YOUR GOAL -> Starting with the line that has "Task: Click the" in the records below and ending with the line that has "Instruction: Click the", output those lines exactly and nothing more; omit the pictures.

(RECORDS SUPPLIED)

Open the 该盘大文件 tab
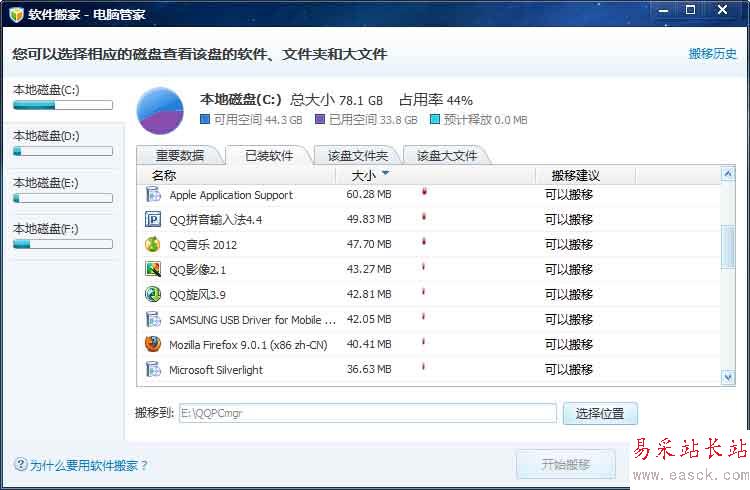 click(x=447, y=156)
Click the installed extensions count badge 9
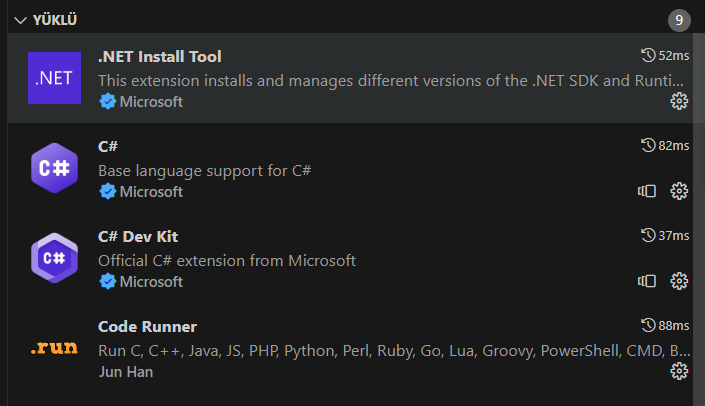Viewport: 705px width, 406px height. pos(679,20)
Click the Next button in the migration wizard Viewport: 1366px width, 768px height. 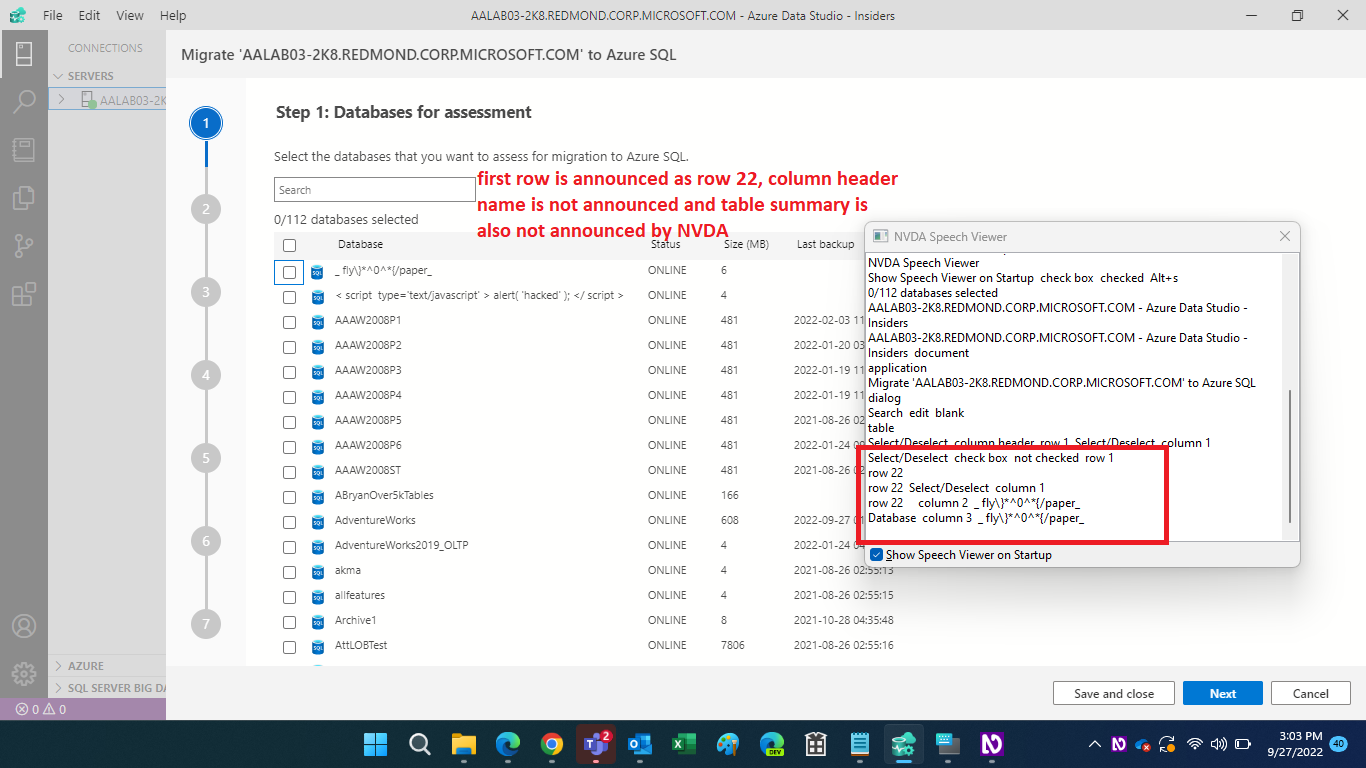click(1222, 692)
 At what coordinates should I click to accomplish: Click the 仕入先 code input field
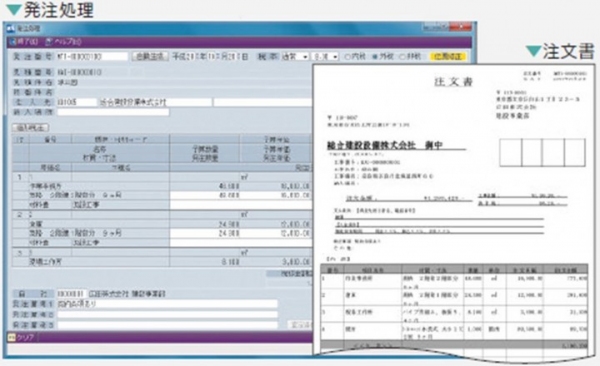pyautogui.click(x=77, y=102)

(End RECORDS SUPPLIED)
(RECORDS SUPPLIED)

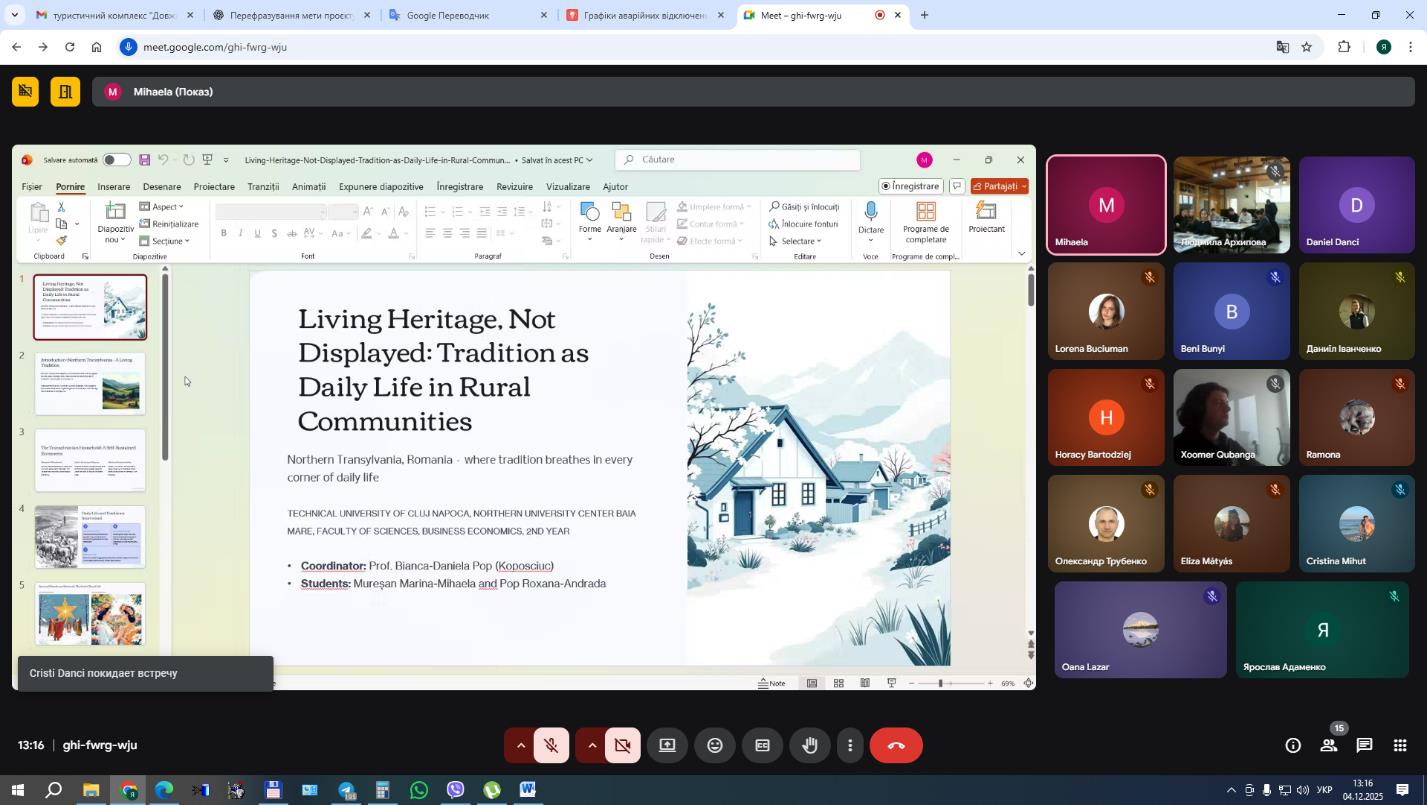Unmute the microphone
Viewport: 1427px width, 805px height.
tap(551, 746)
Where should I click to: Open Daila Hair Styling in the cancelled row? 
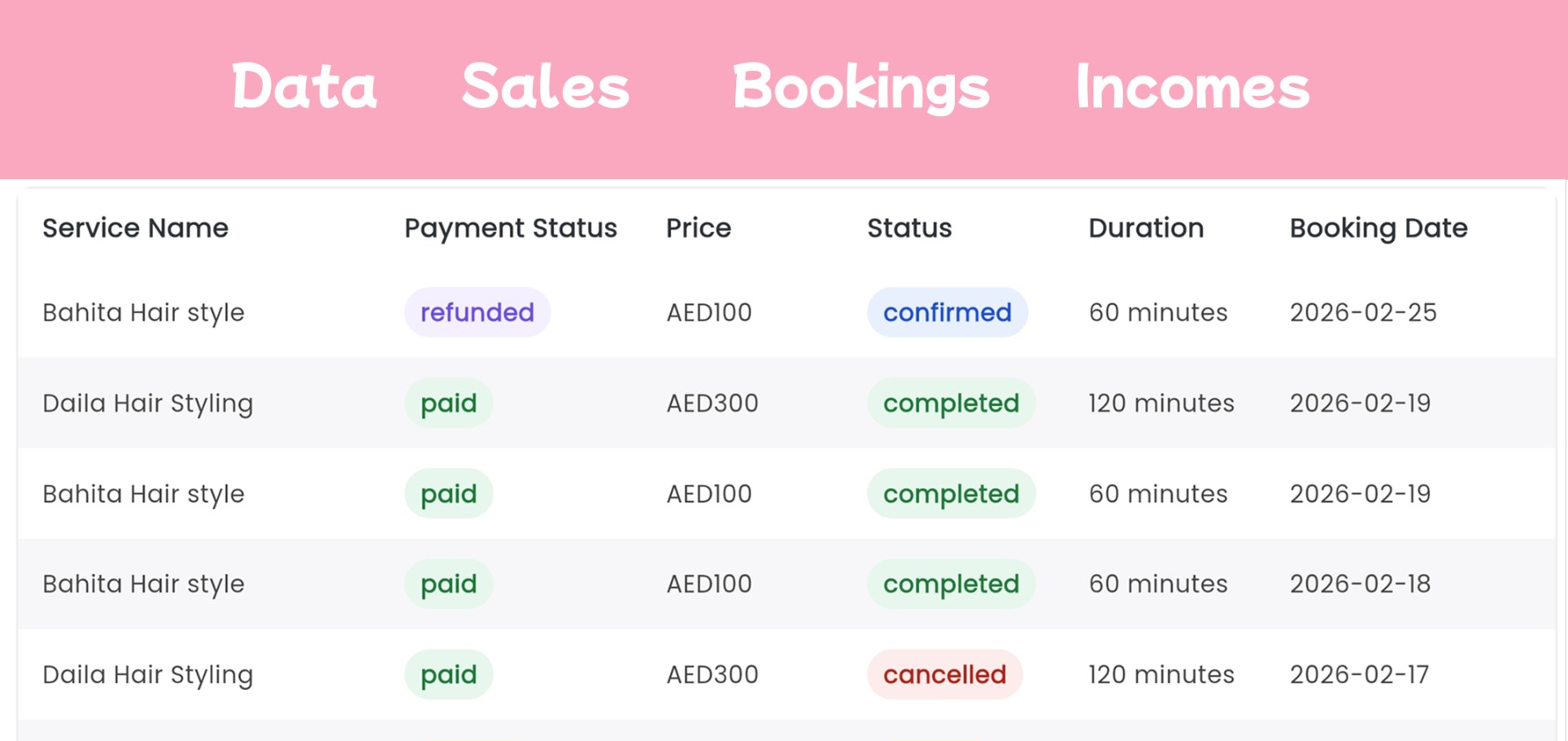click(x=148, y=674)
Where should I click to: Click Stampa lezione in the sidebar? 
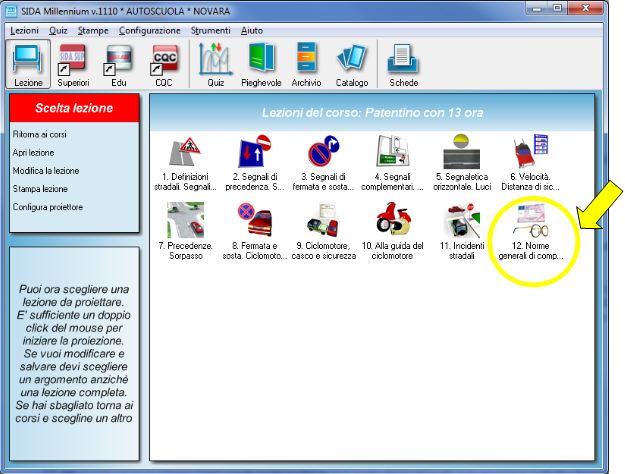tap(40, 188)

(End RECORDS SUPPLIED)
(RECORDS SUPPLIED)

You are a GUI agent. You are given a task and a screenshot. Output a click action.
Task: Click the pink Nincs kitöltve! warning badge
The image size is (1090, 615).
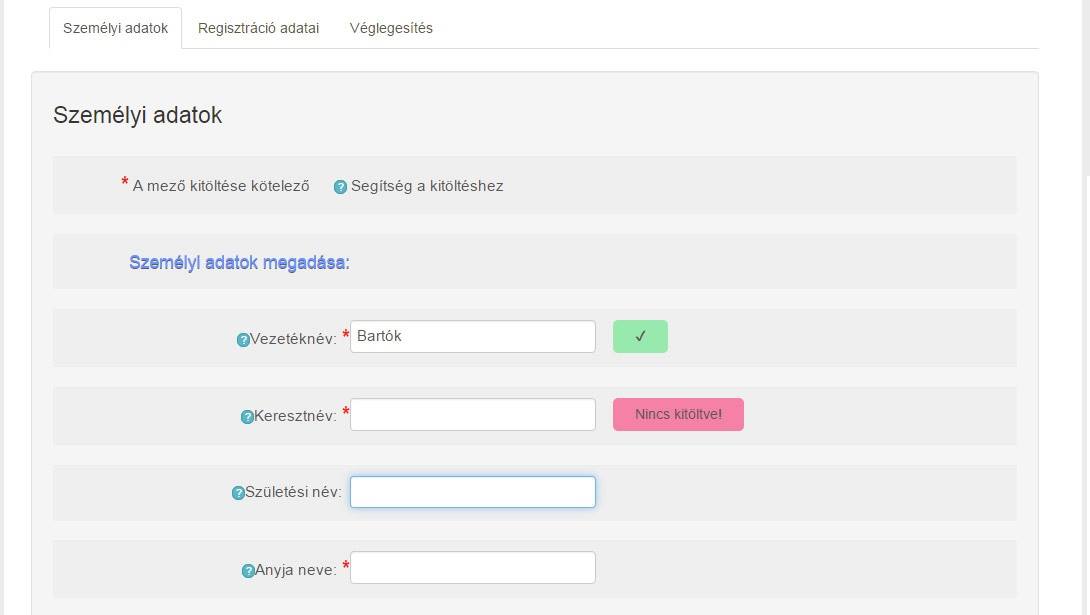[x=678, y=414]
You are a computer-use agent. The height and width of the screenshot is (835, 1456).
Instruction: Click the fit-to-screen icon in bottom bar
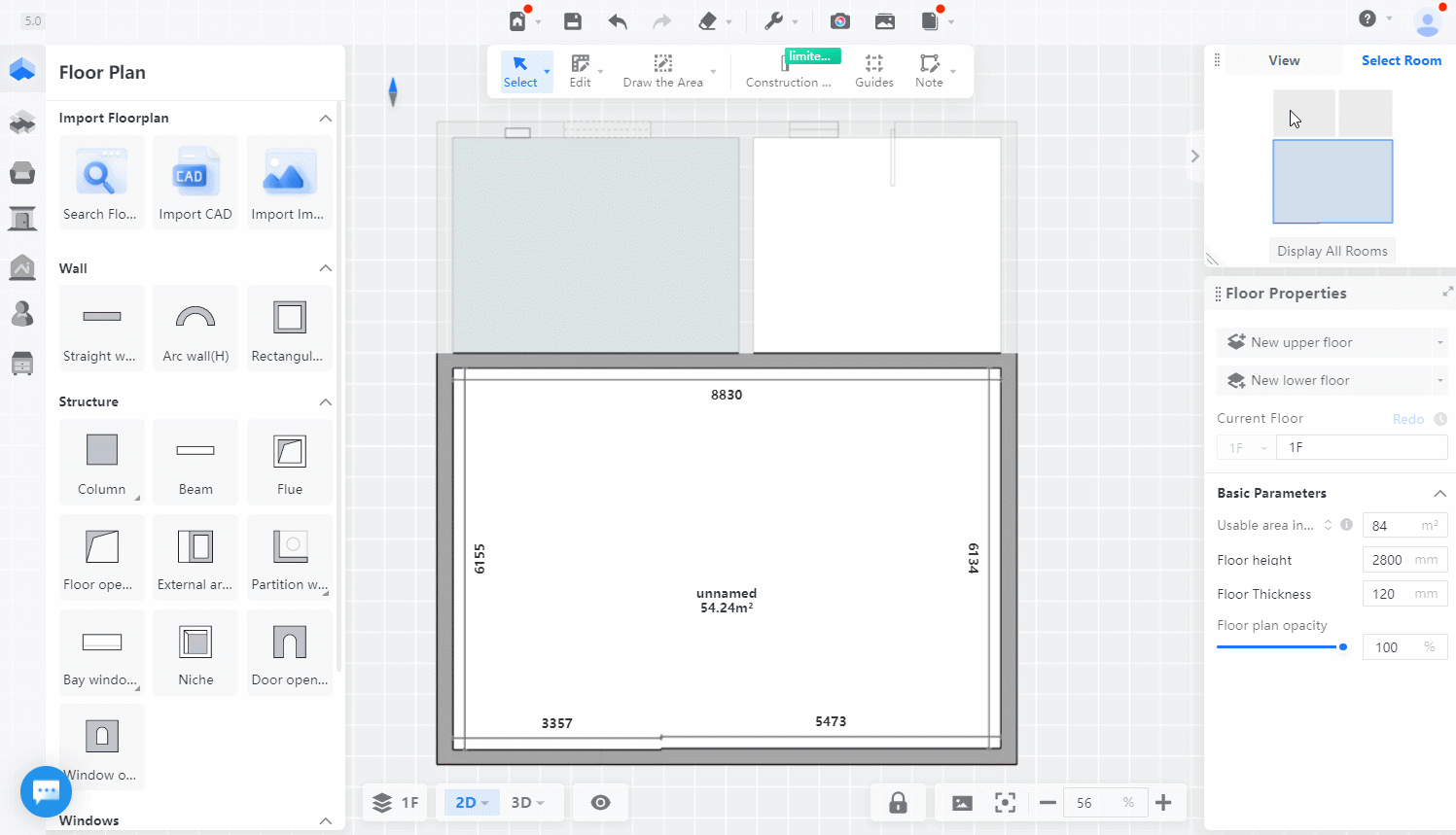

(End RECORDS SUPPLIED)

ANSWER FOR THE TASK ->
Task: Click the pink Nincs kitöltve! warning badge
The image size is (1090, 615).
[x=678, y=414]
You are a computer-use agent. The height and width of the screenshot is (835, 1456).
Instruction: Click the fit-to-screen icon in bottom bar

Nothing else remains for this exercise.